The students' teacher, Andy Arenson, met Glenn Johnson following the ceremony that day an asked him if he'd like to meet Dingee. 

Glenn Johnson had made a couple of attempts over the years to contact Dingee. He even met Dingee's brother a few years ago and got Dingee's address in Arizona, which he still has in his wallet.

He sent a letter to.. the address, but learned, Dingee had moved.

Dingee sat down with Charles Johnson's siblings Edward Johnson, Geraldine Johnson, Glenn Johnson, Octavia Hernandez and Juanita Mendez on June 9 to tell them the story of their brother's heroism.

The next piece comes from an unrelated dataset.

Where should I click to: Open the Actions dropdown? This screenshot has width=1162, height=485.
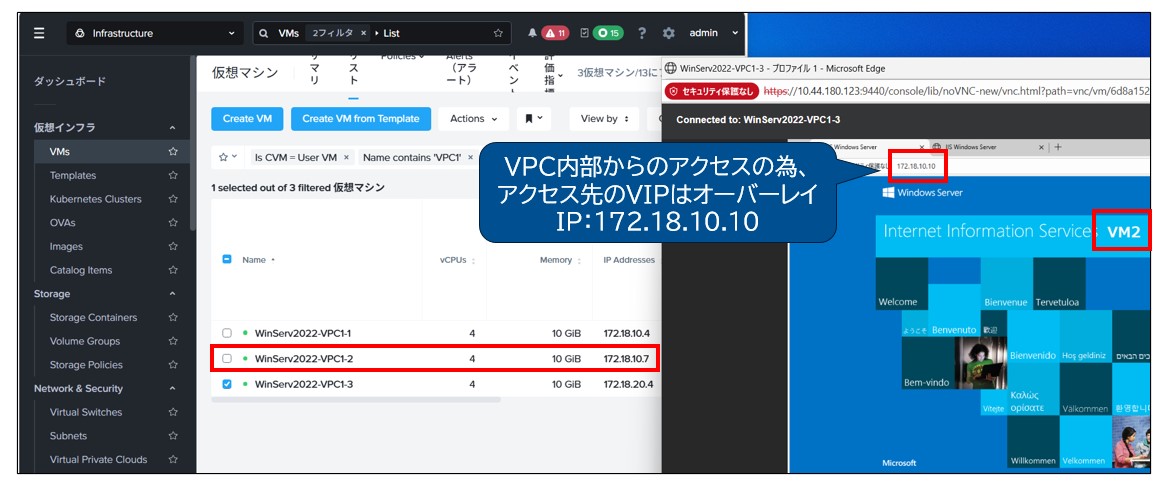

"It was almost as if it wasn't time for it before, and it was now" Mendez said. "Meeting with Don and hearing him tell about it gave us a new understanding."

"This is some kind of closure we're getting after 48 years," said Edward Johnson. "No one who knew him was surprised at the heroic achievements.”

The family has numerous stories about their brother, whom they referred to as Buddy, that exemplify the way he lived his life.

The family lived in Millbrook and there was a girl who lived nearby who was ill and because of her condition had begun falling down without explanation, Mendez recalled. After a while, she could no longer walk on her own and frequently had to go to the doctor's office in Poughkeepsie, she said.

"He went and literally picked her up bodily and put her in the car," Mendez said of her brother, who was in his teens at the time. "He just volunteered to do that and made sure she got to her doctor's appointments. That typifies his selflessness.”

Somewhat surprisingly, Johnson was never decorated for his heroic actions in Korea. The family has begun making inquiries about what is required and is hopeful Dingee's first hand account will help.

“As far as I'm concerned, he should have the Congressional Medal of Honor." Dingee said. "He should have the Distinguished Service Cross or the Silver Star, or something for heroism.”

Johnson loved life and touched so many others in his short time in this world.

"He was able to pack a lifetime of experience in those 20 years." Geraldine Johnson said.

Dingee is glad he has had the chance to meet Johnson's family. And his feeling for his friend and fellow soldier have not wavered in the 48 years since he last saw him."

"He was one of the most fantastic beings I ever met."